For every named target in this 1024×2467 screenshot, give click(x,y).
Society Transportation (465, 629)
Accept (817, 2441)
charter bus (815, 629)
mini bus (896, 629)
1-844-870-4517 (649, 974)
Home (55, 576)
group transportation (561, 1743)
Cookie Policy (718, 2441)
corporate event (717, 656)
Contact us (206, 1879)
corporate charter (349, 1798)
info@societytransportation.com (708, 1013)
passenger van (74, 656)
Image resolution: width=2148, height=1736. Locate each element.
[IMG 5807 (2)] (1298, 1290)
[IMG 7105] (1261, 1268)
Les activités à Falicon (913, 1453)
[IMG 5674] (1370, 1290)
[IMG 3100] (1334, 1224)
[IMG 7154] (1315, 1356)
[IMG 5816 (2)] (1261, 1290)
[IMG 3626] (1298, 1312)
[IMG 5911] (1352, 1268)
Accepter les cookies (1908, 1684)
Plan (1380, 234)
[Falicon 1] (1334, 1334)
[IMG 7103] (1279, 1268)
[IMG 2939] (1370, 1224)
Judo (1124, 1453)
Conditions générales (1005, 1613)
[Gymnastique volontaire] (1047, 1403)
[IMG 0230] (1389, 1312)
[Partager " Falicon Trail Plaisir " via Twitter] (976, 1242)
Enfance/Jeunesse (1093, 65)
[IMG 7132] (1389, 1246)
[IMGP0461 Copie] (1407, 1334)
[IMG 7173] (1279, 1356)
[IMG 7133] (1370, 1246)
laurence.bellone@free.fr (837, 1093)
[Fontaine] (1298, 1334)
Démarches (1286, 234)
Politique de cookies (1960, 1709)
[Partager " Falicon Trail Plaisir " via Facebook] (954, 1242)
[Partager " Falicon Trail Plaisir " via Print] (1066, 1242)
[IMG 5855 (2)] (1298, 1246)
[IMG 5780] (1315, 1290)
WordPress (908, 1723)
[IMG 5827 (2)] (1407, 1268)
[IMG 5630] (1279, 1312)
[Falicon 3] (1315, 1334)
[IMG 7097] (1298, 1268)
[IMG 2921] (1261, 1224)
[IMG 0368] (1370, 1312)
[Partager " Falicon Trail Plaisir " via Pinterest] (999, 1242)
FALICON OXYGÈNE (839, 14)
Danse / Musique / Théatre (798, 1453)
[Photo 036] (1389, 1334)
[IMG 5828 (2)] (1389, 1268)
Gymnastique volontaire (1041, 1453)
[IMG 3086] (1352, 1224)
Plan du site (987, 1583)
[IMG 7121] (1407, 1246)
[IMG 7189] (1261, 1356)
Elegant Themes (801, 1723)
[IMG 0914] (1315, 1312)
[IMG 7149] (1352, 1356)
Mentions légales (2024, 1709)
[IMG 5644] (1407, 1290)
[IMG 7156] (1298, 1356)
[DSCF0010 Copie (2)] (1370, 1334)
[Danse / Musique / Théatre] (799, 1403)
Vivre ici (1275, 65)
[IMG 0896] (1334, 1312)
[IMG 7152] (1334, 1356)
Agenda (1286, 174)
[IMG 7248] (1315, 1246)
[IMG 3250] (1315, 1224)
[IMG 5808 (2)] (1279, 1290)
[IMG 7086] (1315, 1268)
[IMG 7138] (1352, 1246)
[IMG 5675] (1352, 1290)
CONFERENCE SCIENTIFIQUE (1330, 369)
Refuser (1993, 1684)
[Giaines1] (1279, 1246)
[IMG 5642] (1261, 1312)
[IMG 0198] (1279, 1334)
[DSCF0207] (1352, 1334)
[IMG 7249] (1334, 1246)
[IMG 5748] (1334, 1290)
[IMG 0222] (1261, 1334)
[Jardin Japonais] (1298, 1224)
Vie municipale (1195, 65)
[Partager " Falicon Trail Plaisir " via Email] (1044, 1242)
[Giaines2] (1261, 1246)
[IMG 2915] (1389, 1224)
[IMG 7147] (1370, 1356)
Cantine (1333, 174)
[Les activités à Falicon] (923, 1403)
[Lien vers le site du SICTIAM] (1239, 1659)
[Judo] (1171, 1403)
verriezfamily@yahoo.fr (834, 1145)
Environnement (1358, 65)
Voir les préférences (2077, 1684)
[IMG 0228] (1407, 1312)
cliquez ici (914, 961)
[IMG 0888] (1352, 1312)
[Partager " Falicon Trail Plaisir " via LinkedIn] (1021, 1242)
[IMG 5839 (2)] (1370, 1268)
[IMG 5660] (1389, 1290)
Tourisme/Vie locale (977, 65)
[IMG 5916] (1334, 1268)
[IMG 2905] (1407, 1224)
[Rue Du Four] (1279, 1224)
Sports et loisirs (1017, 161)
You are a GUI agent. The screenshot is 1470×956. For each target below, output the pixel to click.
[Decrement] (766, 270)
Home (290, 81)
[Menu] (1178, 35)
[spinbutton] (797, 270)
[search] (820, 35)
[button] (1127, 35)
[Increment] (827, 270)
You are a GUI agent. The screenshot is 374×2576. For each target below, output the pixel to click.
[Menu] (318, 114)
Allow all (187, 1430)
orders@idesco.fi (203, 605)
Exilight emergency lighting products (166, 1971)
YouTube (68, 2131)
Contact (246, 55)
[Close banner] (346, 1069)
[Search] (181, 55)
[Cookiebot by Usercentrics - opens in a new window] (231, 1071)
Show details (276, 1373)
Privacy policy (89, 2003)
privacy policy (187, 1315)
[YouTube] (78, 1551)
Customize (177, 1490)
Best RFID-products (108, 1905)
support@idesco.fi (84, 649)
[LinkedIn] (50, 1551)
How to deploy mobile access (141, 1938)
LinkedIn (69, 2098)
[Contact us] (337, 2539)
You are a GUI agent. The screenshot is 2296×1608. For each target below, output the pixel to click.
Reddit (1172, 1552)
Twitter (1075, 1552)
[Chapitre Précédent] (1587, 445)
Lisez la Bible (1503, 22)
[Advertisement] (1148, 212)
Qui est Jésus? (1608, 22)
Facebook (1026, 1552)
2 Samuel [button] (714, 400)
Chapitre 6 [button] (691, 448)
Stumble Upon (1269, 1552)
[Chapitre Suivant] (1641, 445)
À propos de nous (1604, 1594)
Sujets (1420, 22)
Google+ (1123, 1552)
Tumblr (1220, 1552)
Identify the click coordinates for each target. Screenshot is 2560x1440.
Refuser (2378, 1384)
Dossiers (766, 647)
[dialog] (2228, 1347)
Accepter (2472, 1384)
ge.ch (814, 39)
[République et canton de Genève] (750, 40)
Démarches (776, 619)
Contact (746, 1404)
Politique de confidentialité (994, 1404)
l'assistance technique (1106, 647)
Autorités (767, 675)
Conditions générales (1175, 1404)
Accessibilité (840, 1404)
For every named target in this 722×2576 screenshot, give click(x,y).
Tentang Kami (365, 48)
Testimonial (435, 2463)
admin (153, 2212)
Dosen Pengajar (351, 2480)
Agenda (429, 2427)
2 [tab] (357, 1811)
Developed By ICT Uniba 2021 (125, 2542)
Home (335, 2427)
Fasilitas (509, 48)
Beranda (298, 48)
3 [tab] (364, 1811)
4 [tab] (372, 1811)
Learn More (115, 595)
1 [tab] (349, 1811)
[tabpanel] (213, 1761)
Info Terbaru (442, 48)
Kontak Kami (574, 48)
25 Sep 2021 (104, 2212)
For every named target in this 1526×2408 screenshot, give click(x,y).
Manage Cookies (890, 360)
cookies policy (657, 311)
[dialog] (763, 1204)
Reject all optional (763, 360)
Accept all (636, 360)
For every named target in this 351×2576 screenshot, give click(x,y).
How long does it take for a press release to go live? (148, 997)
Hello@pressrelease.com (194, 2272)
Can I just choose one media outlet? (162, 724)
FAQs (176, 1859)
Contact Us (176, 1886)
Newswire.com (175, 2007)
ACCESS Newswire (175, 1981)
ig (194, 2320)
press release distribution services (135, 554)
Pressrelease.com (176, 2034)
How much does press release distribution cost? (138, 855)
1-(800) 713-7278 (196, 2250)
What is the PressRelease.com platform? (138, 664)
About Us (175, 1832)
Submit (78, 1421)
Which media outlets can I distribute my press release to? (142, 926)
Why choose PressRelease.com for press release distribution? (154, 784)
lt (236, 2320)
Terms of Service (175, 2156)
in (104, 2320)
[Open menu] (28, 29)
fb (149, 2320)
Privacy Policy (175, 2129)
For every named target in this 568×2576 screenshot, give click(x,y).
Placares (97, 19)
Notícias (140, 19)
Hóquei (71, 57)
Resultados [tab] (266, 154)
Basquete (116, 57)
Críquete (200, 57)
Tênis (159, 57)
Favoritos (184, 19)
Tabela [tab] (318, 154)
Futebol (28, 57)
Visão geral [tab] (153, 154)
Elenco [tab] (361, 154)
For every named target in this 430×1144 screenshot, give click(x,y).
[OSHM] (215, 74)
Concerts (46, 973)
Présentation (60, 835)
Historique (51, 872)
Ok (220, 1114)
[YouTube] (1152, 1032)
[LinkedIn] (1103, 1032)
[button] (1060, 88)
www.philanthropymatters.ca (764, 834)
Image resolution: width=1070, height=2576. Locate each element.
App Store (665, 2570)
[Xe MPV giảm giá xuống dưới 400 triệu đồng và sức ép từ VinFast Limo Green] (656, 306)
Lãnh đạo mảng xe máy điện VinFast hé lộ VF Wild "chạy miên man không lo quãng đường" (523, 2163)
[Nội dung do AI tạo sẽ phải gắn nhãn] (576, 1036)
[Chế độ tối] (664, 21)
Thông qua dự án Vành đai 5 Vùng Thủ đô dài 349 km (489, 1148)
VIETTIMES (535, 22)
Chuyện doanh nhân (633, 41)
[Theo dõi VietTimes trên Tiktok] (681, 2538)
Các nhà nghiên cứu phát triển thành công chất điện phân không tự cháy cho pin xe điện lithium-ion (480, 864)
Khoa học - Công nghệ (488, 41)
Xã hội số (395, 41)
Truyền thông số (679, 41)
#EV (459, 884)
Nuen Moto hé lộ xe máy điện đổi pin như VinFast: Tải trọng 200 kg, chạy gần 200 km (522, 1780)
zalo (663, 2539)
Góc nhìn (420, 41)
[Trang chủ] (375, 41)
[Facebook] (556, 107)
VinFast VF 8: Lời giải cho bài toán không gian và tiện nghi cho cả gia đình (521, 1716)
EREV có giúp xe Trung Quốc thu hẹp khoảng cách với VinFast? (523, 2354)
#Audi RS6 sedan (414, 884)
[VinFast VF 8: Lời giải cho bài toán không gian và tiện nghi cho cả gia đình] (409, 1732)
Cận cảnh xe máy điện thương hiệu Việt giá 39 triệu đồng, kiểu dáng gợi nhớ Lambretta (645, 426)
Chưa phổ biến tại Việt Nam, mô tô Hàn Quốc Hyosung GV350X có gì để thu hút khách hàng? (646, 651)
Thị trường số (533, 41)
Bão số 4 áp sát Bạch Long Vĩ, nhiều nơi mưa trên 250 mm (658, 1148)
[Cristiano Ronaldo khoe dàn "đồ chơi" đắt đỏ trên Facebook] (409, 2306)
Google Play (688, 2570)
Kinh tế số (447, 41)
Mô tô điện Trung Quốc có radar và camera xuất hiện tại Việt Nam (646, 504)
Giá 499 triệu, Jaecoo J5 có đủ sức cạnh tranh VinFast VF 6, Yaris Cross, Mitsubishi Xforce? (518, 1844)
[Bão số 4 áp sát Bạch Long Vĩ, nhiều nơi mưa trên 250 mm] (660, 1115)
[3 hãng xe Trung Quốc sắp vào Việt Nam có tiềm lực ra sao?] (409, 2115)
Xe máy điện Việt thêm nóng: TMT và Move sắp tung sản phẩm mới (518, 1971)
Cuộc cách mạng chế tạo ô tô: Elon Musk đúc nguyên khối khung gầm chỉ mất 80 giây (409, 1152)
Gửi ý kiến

-*-*-

What are the lines above, starting at the one with "You are a GUI agent. The screenshot is 1470×956." and ending at the one with "[dialog] (2228, 1347)"? Give them again exactly, and only them.

You are a GUI agent. The screenshot is 1470×956. For each target below, output the pixel to click.
[Decrement] (766, 270)
Home (290, 81)
[Menu] (1178, 35)
[spinbutton] (797, 270)
[search] (820, 35)
[button] (1127, 35)
[Increment] (827, 270)
You are a GUI agent. The screenshot is 374×2576. For each target below, output the pixel to click.
[Menu] (318, 114)
Allow all (187, 1430)
orders@idesco.fi (203, 605)
Exilight emergency lighting products (166, 1971)
YouTube (68, 2131)
Contact (246, 55)
[Close banner] (346, 1069)
[Search] (181, 55)
[Cookiebot by Usercentrics - opens in a new window] (231, 1071)
Show details (276, 1373)
Privacy policy (89, 2003)
privacy policy (187, 1315)
[YouTube] (78, 1551)
Customize (177, 1490)
Best RFID-products (108, 1905)
support@idesco.fi (84, 649)
[LinkedIn] (50, 1551)
How to deploy mobile access (141, 1938)
LinkedIn (69, 2098)
[Contact us] (337, 2539)
You are a GUI agent. The screenshot is 2296×1608. For each target below, output the pixel to click.
Reddit (1172, 1552)
Twitter (1075, 1552)
[Chapitre Précédent] (1587, 445)
Lisez la Bible (1503, 22)
[Advertisement] (1148, 212)
Qui est Jésus? (1608, 22)
Facebook (1026, 1552)
2 Samuel [button] (714, 400)
Chapitre 6 [button] (691, 448)
Stumble Upon (1269, 1552)
[Chapitre Suivant] (1641, 445)
À propos de nous (1604, 1594)
Sujets (1420, 22)
Google+ (1123, 1552)
Tumblr (1220, 1552)
Identify the click coordinates for each target. Screenshot is 2560x1440.
Refuser (2378, 1384)
Dossiers (766, 647)
[dialog] (2228, 1347)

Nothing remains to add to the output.